まさか、コレを探しに園内を回ったのだろうか?
体力自慢の彼だ。できないことはない。
確か、リンゴジュースは園内の中でも遠い位置にあったような。
うん。ありがたい。
ギュッとレンの腕をとる。
「やっぱりレンは優しいね。ありがと」
「そんなことないって。でも俺はアイとここにこられて幸せだ」
くしゃっと笑うレン。
「もう。レンったら」
そうこうしているうちにジェットコースターに乗り込む。
コースターが高い位置まで上り詰めると、そこから一気に落下。
速度を増していき、全身で風を浴びる。
私は思わず叫び声を上げるが、隣のレンはずっと笑っていた。
ジェットコースターを降りると、私は近くのベンチで休む。
と、リンゴジュースを飲み終えてしまった。
「ほら。これでも飲め」
そう言って自分の飲んでいたジュースを渡してくるレン。
「うん。
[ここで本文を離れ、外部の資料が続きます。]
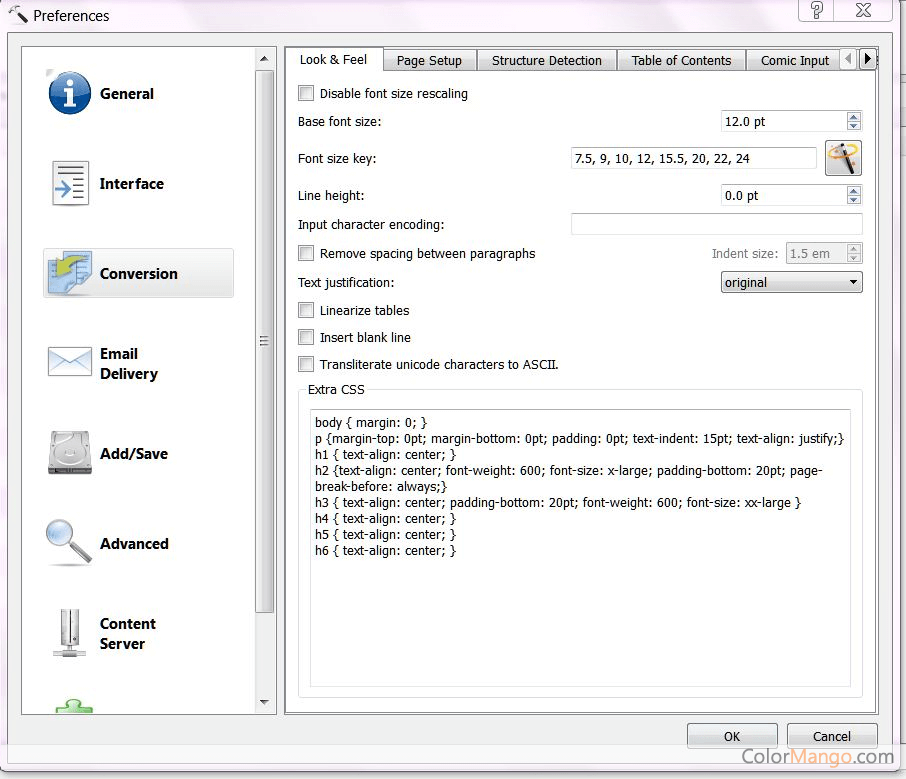The height and width of the screenshot is (779, 906).
Task: Open the General preferences icon
Action: point(70,93)

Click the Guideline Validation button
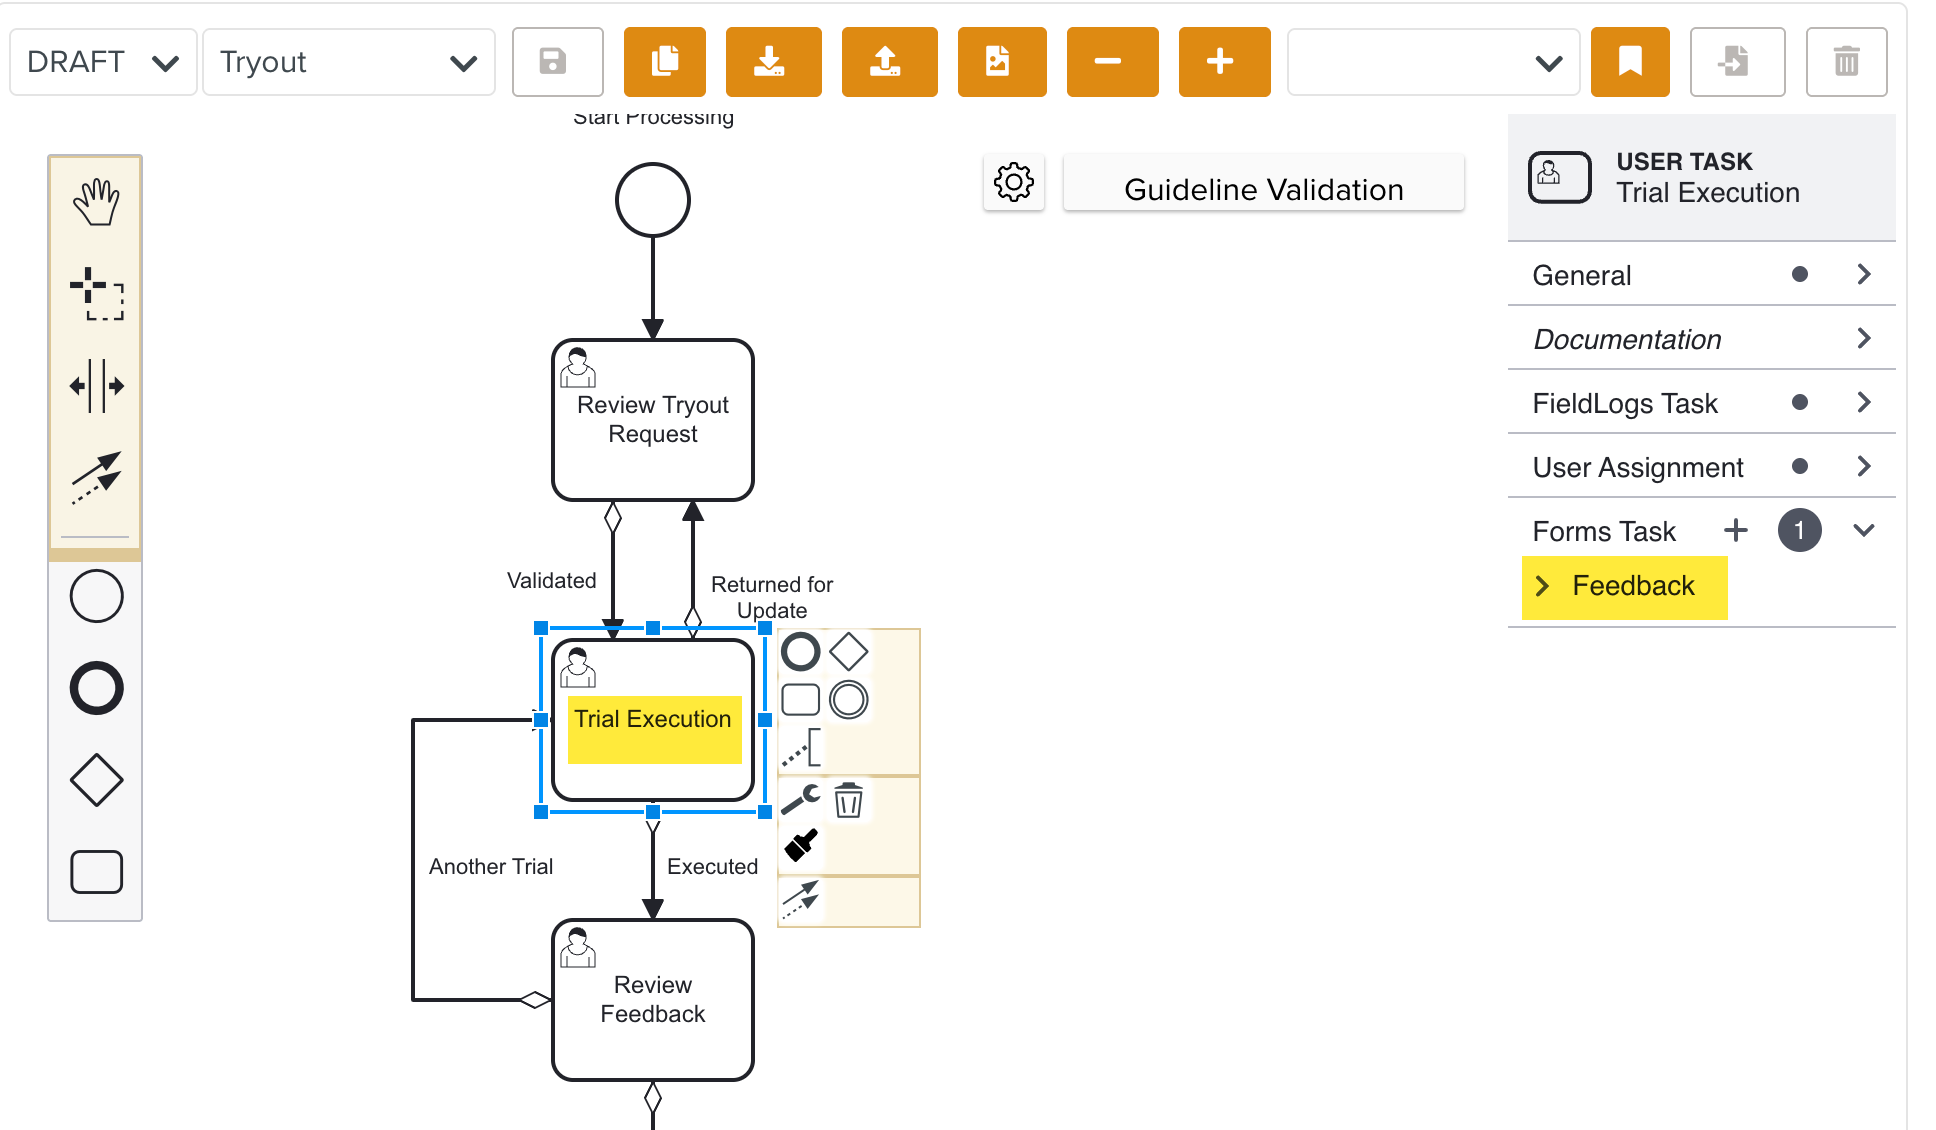click(x=1263, y=189)
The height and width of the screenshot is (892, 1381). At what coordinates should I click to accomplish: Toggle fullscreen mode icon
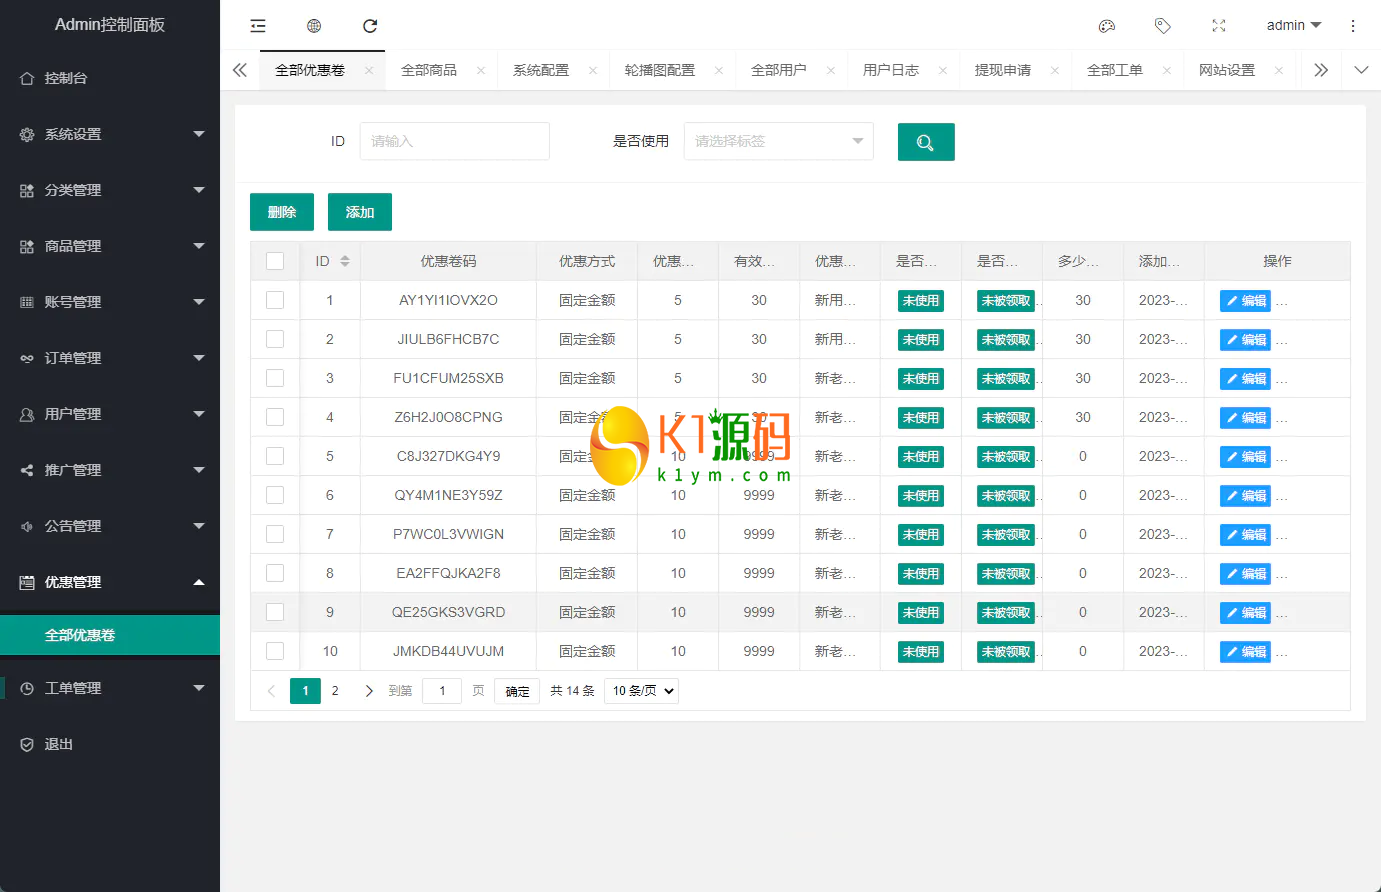coord(1218,26)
ありがとう」
おっ。さっきまでレンが飲んでいたもの。
今度こそ、間接キス。
ドキドキした気持ちで、ジュースをあおる。
「うん。苦い……」
ジュースだと思っていたけど、中身はコーヒーだった。
彼、大人っぽいの好きだもの。
その割りには子どもみたいな行動をとるけどね。
隣に座るレン。
「もう、可愛いな」
「そ、そう?」
褒められて嬉しくない人間なんていない。
私も今日のためにオシャレをしてきたのだから、褒められて当然よ。
「その格好もいいな。さすがアイ」
「まあね」
そうは言うけど、部下に意見をもらって選んだ服だ。
きっと私のイメージなんかも反映されているのだろう。
「そういうレンも格好いいよ」
「ありがとう。キミのために必死で選んだんだ」
「ふふ。嬉しい」
なんだろう。こんなにもドキドキするのは。
レンと一緒にいるだけで、こんなに幸せな気分になるのは。
ギュッと抱きしめると、レンは驚いたように硬直する。
「ど、どうしたんだ? アイ」
「触れあっていたいの。だって、私たち恋人でしょう?」
「そう。だよな。うん」
ギュッと抱きしめ返してくるレン。
このぬくもり、なんだか安心する。